Implementation in JD+
For computing the T-stats of all possible outliers for a given model, we proceed in JD+ as follows:
- Compute once
- $y_l, X_l$, by means of the Kalman filter
- $mad(y_l)$
- $U$, the upper Cholesky factor of $X_l’X_l$
- $z=y’_lX_lU^{-1}$
- For each possible outlier, compute
- $o_l$
- $q=y_l’ o_l$
- $w=X’_lo_l$
- $a’=w’U^{-1}$
- $T_o$ and $\beta_o$ as defined above
The selected outlier is - as usual - the outlier with the highest T-stat.

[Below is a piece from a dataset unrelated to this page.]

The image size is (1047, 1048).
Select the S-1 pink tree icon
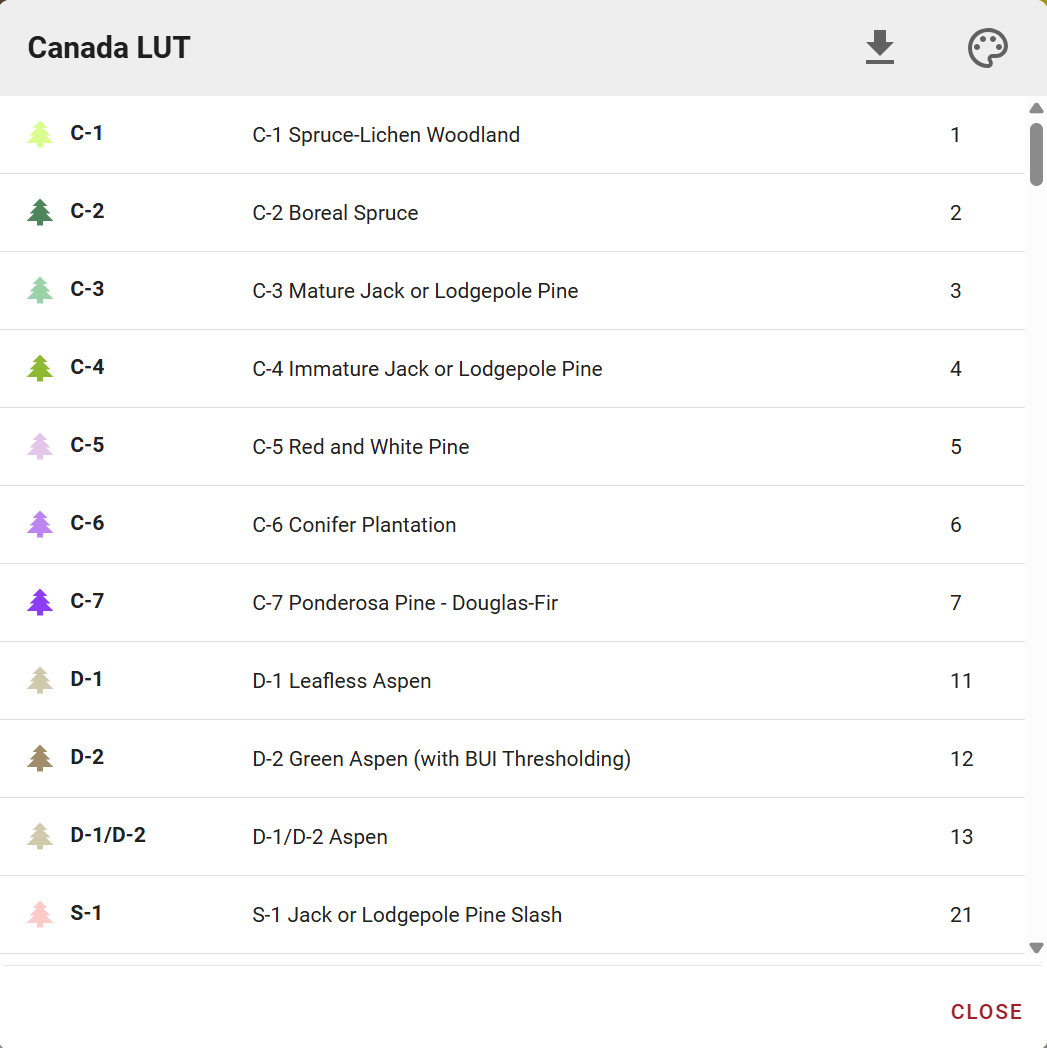pyautogui.click(x=40, y=914)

The computation of $o_l$, which is the most expensive part of the algorithm, can be done in a more efficient way by means of the algorithm developed by Ansley (Cholesky decomposition of a banded matrix). See the corresponding paper for detailed explanations. That is the solution used in JD+.